» The problem:
Convert the data below into a JSON list of strings, one string per line and with blank lines omitted, starting with the line that contains "Given: Open the" and going on through the line that contains "pos(215,24)".

┌──

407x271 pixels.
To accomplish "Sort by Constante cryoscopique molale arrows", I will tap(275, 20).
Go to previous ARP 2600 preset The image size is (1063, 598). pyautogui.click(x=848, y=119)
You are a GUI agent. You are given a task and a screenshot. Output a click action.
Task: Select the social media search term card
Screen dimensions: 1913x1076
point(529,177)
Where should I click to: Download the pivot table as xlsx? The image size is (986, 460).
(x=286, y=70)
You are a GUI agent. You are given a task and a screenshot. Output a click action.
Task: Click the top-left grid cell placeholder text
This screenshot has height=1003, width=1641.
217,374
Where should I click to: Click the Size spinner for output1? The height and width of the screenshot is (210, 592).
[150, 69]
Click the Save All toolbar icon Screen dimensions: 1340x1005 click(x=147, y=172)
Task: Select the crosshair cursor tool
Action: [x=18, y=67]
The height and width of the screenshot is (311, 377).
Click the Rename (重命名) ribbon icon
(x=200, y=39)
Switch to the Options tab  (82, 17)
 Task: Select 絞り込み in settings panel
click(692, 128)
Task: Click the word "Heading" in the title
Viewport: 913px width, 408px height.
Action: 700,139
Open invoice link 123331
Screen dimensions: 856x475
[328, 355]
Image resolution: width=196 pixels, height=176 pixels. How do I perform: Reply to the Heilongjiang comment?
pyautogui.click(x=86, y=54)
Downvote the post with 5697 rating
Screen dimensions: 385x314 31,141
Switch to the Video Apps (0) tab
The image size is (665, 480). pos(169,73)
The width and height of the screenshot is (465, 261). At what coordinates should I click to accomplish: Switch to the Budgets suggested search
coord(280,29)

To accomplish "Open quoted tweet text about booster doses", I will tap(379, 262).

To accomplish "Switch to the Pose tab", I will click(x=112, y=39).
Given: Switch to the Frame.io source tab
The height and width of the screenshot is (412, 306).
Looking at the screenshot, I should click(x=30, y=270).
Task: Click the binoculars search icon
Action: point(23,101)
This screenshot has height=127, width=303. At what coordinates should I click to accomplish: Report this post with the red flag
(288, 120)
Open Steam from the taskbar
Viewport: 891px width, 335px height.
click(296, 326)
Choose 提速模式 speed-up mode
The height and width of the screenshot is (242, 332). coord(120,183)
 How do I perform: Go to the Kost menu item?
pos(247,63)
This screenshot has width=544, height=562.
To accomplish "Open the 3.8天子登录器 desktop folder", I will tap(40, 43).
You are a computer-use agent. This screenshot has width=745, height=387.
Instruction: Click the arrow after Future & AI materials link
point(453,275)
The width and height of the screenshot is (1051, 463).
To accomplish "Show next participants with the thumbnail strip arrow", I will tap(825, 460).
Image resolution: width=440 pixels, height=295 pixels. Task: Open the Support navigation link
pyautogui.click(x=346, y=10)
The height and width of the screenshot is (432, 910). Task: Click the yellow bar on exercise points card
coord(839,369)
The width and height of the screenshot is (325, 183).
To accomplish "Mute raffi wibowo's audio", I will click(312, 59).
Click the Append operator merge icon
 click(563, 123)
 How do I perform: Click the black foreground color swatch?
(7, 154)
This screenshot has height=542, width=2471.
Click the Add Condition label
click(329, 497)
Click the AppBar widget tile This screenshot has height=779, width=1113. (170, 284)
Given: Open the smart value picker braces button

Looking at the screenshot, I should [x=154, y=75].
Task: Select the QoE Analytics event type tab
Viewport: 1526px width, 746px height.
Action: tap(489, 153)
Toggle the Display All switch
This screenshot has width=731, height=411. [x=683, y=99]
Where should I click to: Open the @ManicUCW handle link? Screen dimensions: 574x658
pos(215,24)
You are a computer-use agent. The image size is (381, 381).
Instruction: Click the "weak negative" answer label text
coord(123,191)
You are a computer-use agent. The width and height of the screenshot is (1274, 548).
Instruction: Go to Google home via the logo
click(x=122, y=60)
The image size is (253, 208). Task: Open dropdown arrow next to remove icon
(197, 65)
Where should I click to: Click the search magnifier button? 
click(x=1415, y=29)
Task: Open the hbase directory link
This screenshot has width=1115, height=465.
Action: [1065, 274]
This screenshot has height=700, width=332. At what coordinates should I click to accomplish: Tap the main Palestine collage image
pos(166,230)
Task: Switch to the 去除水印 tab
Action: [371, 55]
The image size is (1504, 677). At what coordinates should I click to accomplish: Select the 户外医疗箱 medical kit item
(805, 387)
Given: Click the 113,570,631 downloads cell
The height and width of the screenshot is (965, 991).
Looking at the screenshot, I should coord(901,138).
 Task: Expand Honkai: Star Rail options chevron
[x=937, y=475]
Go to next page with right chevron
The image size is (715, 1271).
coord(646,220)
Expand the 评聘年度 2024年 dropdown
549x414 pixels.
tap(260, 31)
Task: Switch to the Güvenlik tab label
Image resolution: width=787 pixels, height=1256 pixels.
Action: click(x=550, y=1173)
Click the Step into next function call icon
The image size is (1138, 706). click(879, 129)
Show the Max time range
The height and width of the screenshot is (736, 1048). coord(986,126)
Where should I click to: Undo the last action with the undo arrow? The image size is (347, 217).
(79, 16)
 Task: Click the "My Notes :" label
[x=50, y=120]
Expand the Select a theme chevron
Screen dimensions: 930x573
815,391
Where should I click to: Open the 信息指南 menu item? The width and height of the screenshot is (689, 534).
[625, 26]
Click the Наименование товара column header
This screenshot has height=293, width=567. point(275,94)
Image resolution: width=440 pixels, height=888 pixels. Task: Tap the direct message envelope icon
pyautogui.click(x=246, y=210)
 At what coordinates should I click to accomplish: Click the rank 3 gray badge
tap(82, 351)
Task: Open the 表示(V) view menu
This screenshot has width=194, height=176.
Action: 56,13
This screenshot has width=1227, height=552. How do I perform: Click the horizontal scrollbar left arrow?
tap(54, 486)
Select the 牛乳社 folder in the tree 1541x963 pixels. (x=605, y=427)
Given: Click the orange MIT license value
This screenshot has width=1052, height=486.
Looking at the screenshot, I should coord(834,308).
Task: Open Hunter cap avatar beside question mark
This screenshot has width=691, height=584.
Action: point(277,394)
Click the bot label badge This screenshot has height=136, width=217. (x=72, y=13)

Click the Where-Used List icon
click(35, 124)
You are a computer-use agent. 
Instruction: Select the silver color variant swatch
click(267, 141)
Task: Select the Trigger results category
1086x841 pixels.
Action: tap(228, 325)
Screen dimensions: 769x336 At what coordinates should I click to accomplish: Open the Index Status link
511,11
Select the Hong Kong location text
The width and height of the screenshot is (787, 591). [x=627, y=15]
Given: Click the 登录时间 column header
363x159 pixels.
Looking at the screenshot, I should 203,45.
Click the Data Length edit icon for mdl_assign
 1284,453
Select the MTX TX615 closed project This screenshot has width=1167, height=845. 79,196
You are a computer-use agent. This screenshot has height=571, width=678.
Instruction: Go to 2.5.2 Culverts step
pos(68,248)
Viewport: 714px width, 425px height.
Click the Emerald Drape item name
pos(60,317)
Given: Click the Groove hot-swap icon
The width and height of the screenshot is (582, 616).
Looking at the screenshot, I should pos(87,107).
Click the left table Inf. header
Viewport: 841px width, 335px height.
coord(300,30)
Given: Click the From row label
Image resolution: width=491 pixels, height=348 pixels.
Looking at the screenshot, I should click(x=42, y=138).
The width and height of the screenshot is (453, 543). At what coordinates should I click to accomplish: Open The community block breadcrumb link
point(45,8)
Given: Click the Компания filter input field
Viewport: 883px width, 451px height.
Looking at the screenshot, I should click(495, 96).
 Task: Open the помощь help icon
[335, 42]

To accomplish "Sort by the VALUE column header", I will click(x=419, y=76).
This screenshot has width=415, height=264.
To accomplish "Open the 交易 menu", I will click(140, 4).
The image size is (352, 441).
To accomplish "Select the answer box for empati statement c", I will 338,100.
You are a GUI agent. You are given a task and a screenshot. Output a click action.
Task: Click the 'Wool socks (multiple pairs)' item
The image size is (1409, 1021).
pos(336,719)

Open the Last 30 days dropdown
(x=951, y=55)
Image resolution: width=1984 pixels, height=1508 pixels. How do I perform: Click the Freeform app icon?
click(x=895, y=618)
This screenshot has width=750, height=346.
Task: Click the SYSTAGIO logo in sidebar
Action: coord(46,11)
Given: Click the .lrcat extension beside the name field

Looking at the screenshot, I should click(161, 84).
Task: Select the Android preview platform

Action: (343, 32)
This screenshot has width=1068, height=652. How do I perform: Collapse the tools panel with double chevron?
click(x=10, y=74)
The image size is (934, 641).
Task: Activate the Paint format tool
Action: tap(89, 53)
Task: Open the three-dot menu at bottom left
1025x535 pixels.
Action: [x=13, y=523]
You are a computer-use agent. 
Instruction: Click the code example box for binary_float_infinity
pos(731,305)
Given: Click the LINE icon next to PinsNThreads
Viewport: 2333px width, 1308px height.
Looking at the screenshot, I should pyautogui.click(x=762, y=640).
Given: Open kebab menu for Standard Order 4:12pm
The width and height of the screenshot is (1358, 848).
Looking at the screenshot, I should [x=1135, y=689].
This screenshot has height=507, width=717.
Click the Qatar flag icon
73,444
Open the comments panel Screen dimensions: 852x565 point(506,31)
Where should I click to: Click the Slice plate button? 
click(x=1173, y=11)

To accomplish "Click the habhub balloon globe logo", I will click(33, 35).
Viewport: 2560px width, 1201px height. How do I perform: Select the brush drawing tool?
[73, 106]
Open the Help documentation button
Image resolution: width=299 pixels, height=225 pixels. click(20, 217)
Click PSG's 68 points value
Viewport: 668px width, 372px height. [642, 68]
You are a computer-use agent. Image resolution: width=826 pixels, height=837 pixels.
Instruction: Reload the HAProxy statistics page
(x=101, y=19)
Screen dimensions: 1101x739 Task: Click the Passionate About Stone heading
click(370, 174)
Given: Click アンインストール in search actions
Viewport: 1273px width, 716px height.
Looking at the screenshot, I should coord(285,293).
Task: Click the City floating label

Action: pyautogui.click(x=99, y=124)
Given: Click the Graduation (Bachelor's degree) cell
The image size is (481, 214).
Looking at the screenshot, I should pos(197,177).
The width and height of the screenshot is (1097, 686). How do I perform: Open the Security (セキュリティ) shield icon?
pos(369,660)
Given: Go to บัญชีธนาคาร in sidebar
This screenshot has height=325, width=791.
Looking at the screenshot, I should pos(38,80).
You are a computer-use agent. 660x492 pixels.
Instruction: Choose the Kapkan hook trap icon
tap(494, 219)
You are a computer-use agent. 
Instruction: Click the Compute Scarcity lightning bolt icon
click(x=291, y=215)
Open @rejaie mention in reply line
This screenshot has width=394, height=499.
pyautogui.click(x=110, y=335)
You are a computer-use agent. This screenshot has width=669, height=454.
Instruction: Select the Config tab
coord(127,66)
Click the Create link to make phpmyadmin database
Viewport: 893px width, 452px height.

└──

» Result of the exercise:
[
  "Given: Open the smart value picker braces button",
  "Looking at the screenshot, I should [x=154, y=75].",
  "Task: Select the QoE Analytics event type tab",
  "Viewport: 1526px width, 746px height.",
  "Action: tap(489, 153)",
  "Toggle the Display All switch",
  "This screenshot has width=731, height=411. [x=683, y=99]",
  "Where should I click to: Open the @ManicUCW handle link? Screen dimensions: 574x658",
  "pos(215,24)"
]